- **INSTRUCTIONS TO FOLLOW**
Scan the lines below; pull out those with "click".

(Stored records)
== Segment start ==

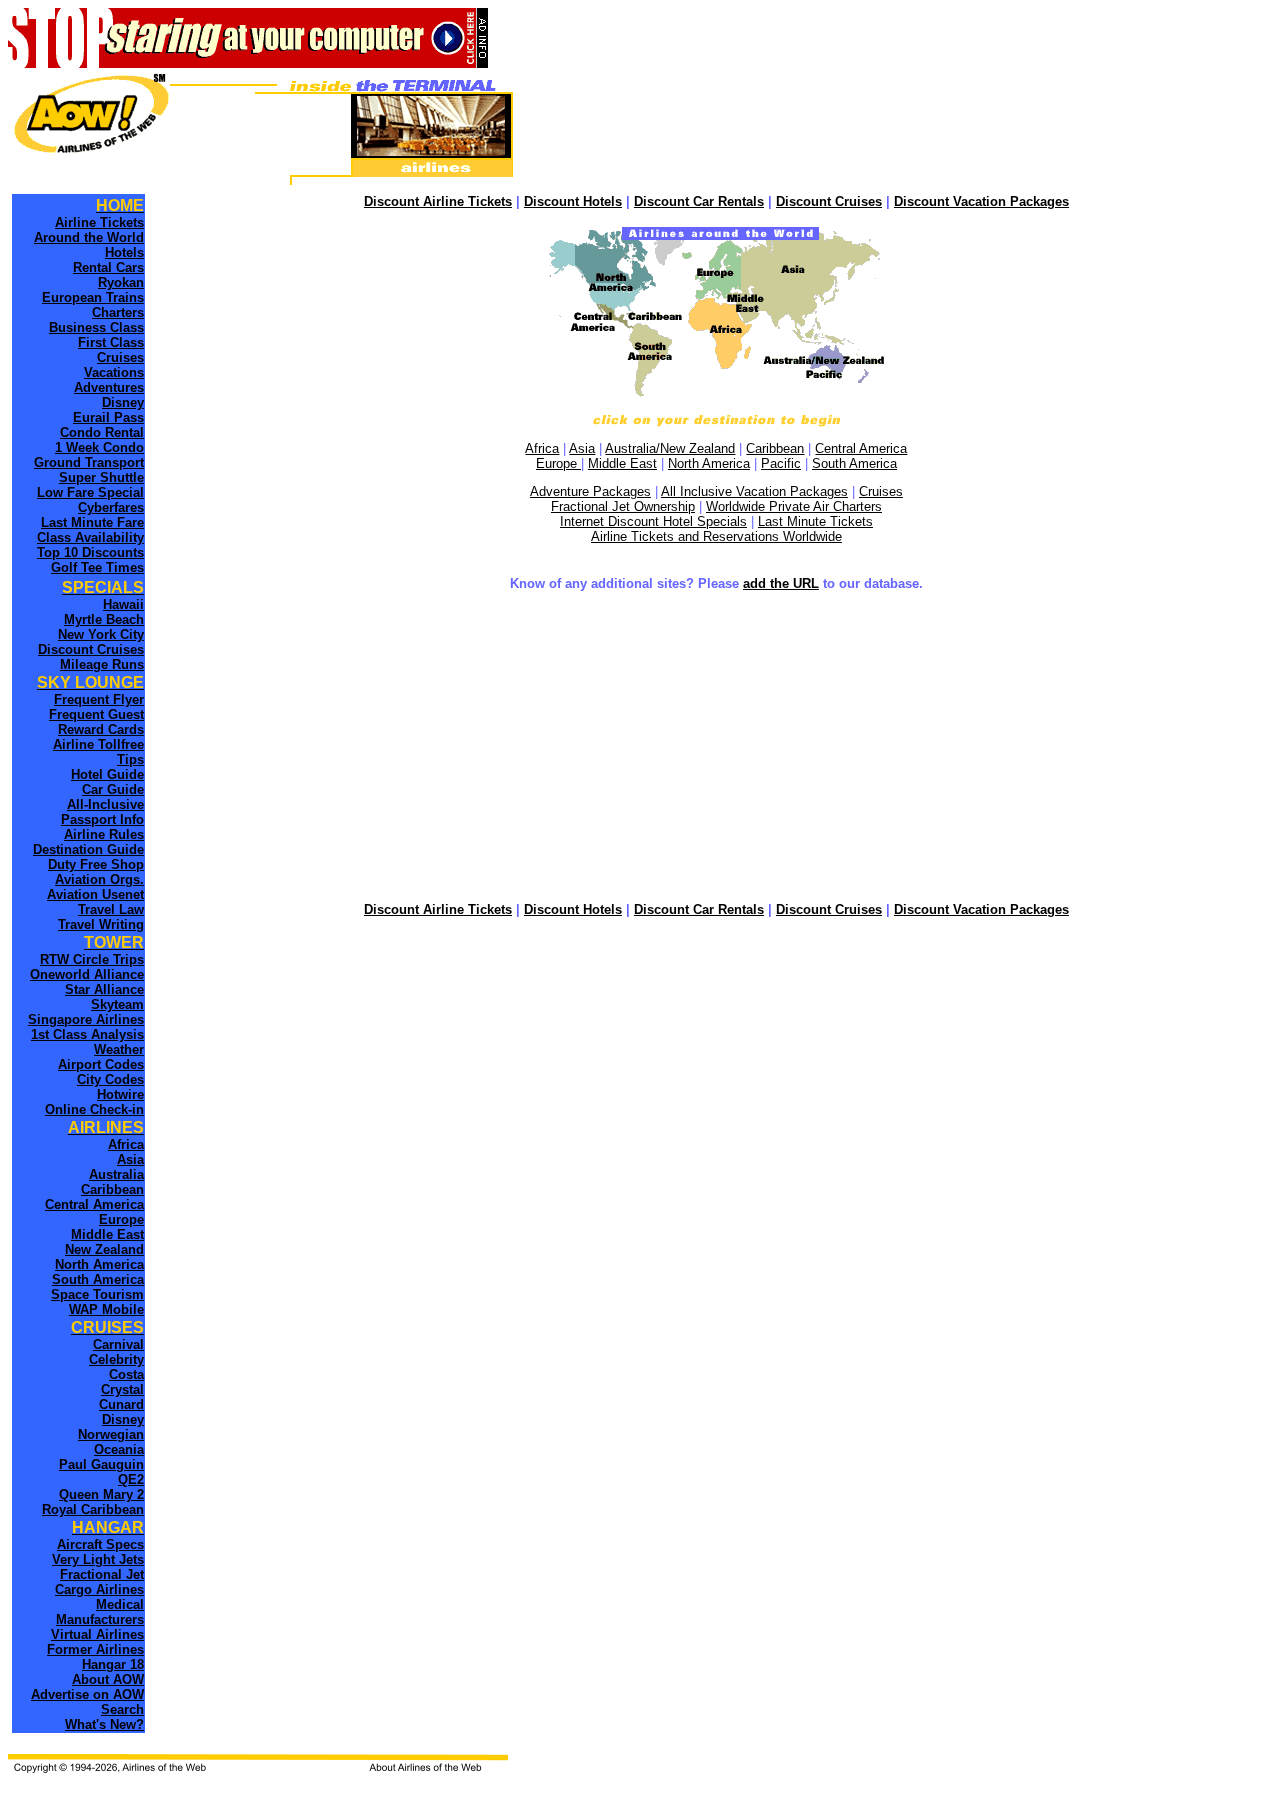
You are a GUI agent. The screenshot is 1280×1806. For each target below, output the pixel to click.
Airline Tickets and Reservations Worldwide (716, 536)
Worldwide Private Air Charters (794, 506)
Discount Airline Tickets (438, 201)
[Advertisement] (716, 749)
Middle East (622, 463)
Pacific (781, 463)
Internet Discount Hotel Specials (653, 521)
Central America (861, 448)
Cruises (881, 491)
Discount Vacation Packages (981, 201)
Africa (542, 448)
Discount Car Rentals (699, 201)
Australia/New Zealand (670, 448)
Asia (582, 448)
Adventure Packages (590, 491)
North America (709, 463)
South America (854, 463)
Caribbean (775, 448)
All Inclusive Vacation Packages (754, 491)
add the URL (781, 583)
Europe (558, 463)
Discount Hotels (573, 201)
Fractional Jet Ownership (623, 506)
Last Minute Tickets (815, 521)
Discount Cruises (829, 201)
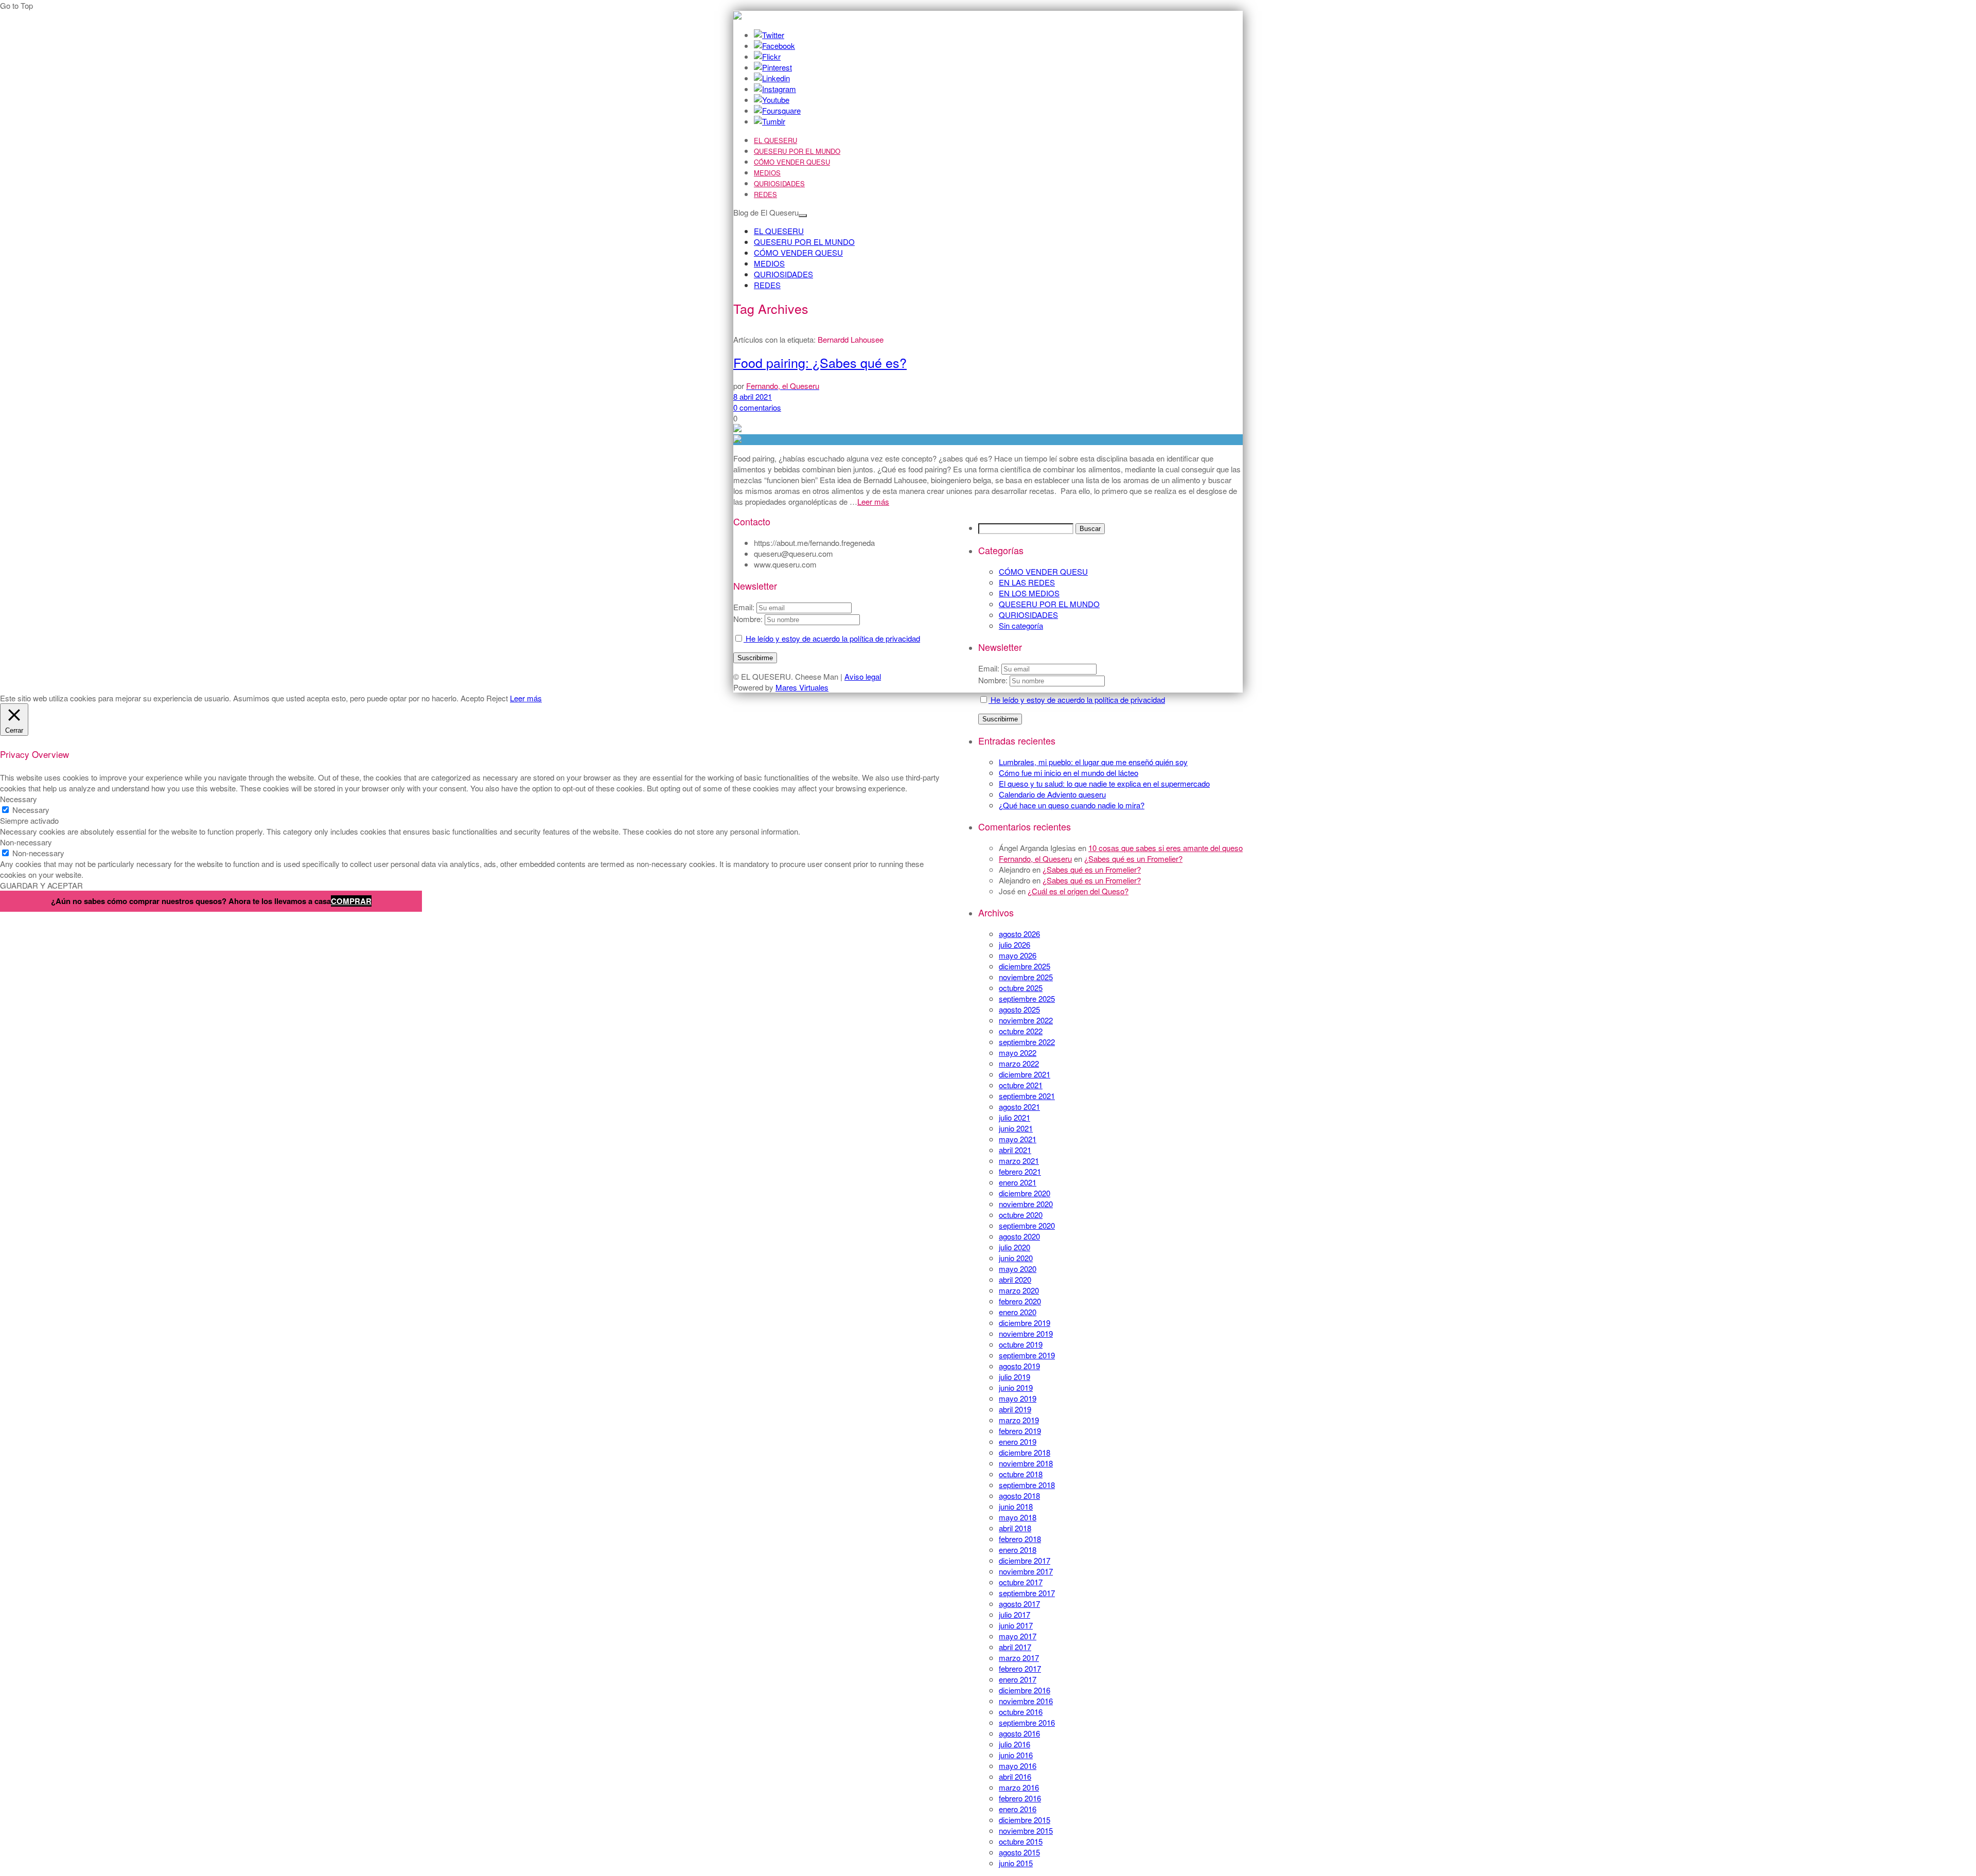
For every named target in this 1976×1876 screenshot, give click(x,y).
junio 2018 (1016, 1506)
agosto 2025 (1019, 1009)
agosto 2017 (1019, 1603)
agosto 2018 (1019, 1495)
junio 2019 (1016, 1387)
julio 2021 (1014, 1117)
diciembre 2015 (1024, 1819)
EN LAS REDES (1027, 582)
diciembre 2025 (1024, 966)
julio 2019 (1014, 1376)
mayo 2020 (1017, 1268)
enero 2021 (1017, 1182)
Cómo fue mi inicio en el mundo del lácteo (1068, 772)
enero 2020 (1017, 1311)
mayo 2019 (1017, 1398)
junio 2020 (1016, 1257)
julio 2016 (1014, 1744)
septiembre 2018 (1027, 1484)
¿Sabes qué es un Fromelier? (1133, 858)
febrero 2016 (1020, 1798)
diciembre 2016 (1024, 1690)
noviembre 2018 (1026, 1463)
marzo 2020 (1019, 1290)
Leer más (873, 501)
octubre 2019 (1021, 1344)
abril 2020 (1015, 1279)
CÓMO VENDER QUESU (792, 162)
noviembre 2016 (1026, 1700)
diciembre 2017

== Segment end ==

- **TASK SOLUTION**
You are a GUI agent. The screenshot is 1280×1806. For each target below, output the pixel to click.
For every named target in this 1976×1876 screenshot, give click(x,y).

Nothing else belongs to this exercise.